A large number of sRNAs were mapped to the chloroplast genome (or chloroplast-derived sequences inserted at the nuclear genome) (Table S16). Similar situation has been described in rice [17] and Arabidopsis [34][35]. This indicates that csRNAs may have conserved functions among different species. However, some csRNAs might be by-products of chloroplast RNA processing, which may not be functionally relevant. Intriguingly, many barley csRNAs were mapped to intergenic regions between the psbB, psbT, psbH, petB and petD genes (our unpublished data). In particular, one of these regions was previously identified to contain a sRNA binding site for the cleavage of the polycistron [36]. This suggests that at least part of these csRNAs may result from the miRNA/siRNA pathway. This would then reflect a more ancient application of sRNA-directed transcript processing. Exploration of the enzymatic machinery would help determine sRNA processing in the chloroplasts.

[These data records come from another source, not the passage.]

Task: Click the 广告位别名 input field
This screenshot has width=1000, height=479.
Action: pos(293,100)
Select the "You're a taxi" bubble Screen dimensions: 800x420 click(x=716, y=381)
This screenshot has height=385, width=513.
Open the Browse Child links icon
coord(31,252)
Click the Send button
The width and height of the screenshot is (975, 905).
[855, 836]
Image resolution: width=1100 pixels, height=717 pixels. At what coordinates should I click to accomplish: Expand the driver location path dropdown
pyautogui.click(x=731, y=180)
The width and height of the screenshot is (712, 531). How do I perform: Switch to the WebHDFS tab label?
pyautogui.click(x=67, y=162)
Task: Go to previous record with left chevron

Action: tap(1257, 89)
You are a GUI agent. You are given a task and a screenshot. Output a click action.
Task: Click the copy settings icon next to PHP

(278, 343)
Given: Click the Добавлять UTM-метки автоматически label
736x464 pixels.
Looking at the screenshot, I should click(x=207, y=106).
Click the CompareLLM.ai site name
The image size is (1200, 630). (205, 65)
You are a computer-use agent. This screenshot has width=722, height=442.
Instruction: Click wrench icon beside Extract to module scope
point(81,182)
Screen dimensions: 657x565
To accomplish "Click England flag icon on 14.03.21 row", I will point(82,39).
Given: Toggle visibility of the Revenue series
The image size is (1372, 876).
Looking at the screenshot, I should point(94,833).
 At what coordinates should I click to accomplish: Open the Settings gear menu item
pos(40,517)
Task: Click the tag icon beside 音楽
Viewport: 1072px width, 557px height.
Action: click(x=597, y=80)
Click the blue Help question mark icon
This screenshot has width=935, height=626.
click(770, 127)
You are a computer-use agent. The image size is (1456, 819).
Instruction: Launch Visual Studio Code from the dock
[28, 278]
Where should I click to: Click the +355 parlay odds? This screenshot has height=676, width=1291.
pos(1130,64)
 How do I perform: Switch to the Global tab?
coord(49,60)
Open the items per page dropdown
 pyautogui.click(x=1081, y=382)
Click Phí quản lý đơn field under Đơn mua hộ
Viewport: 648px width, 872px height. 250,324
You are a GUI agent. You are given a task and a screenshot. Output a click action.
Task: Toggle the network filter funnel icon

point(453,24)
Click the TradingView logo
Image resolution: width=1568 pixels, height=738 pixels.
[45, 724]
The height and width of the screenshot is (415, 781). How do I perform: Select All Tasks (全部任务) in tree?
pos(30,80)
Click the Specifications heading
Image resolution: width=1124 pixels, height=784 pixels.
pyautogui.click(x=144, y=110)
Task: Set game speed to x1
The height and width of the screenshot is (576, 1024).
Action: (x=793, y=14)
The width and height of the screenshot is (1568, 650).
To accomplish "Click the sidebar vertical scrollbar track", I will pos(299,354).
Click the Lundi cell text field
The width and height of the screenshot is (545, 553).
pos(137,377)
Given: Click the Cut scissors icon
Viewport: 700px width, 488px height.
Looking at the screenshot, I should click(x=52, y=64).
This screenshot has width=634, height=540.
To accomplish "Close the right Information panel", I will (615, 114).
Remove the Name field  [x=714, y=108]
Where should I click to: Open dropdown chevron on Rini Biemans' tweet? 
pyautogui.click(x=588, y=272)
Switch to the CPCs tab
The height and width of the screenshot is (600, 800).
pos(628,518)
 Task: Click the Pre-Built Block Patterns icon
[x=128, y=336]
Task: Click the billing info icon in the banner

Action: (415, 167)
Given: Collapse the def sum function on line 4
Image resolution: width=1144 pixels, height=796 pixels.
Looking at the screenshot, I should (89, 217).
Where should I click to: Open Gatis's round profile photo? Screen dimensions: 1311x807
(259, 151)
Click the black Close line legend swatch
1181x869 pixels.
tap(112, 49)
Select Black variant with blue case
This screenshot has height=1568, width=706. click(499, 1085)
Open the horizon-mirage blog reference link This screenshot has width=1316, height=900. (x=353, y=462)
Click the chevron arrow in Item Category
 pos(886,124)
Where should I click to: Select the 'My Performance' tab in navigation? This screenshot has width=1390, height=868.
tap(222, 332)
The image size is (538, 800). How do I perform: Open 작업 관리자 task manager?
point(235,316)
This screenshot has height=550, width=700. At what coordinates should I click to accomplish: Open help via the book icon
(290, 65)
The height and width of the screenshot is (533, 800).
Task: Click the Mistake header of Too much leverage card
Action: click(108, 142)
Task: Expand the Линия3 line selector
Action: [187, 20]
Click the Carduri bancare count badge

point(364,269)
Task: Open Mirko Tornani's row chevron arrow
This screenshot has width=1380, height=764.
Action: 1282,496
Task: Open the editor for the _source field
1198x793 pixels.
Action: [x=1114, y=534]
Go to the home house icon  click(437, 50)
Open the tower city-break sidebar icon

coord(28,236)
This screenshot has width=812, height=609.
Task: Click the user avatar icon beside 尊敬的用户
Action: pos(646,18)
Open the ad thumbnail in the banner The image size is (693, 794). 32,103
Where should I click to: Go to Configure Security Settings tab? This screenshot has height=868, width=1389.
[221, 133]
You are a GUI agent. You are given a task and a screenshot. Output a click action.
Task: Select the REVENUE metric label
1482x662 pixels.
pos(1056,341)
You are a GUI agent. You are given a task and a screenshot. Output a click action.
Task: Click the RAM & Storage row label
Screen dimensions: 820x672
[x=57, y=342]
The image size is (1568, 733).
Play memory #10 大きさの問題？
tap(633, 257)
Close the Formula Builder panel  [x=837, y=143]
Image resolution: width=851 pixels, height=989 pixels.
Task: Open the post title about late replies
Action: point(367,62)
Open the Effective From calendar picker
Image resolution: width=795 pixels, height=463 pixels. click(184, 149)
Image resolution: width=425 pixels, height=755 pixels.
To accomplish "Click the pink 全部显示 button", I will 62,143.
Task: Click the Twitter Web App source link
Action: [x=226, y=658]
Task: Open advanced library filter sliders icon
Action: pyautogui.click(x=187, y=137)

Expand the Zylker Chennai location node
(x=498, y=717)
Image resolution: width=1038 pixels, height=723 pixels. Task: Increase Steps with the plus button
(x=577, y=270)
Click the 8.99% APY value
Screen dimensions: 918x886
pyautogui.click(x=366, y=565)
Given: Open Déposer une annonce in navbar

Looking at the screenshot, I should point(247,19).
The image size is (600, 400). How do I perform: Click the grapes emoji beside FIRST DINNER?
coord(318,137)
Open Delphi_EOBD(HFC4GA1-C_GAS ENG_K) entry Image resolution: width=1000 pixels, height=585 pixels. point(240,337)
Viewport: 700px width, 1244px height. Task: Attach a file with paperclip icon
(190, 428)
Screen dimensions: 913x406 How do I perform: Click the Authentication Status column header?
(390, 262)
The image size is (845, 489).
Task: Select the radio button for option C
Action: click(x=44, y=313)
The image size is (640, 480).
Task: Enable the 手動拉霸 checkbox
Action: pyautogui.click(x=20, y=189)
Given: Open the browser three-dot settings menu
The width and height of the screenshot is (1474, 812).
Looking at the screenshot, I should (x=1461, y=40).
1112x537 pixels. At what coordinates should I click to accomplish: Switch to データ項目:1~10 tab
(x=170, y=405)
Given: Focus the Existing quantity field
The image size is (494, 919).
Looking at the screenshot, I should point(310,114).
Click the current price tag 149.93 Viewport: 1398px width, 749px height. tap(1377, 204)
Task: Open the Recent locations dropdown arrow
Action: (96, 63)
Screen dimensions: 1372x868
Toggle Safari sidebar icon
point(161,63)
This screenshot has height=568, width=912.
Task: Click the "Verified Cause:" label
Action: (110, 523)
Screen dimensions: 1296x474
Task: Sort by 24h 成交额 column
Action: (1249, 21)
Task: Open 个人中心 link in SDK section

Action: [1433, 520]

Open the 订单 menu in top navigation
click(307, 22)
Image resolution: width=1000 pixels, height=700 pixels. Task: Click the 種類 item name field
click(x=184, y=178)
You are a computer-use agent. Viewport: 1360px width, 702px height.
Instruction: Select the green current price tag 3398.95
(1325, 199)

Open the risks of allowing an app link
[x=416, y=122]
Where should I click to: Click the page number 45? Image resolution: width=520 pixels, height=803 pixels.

Previous studies showed that TFs activate TEs. However, we found that the TE-derived sRNAs in transgenic barley were less in both number and read count than those in non-transgenic barley. This indicates that TaDREB3 may not be responsible for the activation of TEs. On the other hand, the detected transgenic barley-specific TE-derived sRNAs suggest that TaDREB3 is responsible for the activation of some TEs. Taken together, these indicate that TaDREB3 may have a dual role in the regulation of the TE-derived sRNAs. It is likely that TaDREB3 may regulate the TE-derived sRNAs through other TFs or siRNAs, the latter of which specifically function in silencing TEs. If it is true, because part of siRNAs may be generated from endogenous double-stranded RNAs (dsRNAs), which are processed from the inverted repeats, then a possible feedback loop may exist in transgenic barley, in which the TF transcribes TEs, and siRNAs generated from the transcribed TEs repress the TF, thereby reducing the number and abundance of TEs. It is to note that siRNAs can be generated from other classes of TEs and a complicated network may be involved in the generation. This would make it difficult for siRNAs to function consistently in silencing TEs. Any subtle change in the network could change sRNA expression patterns and functions significantly.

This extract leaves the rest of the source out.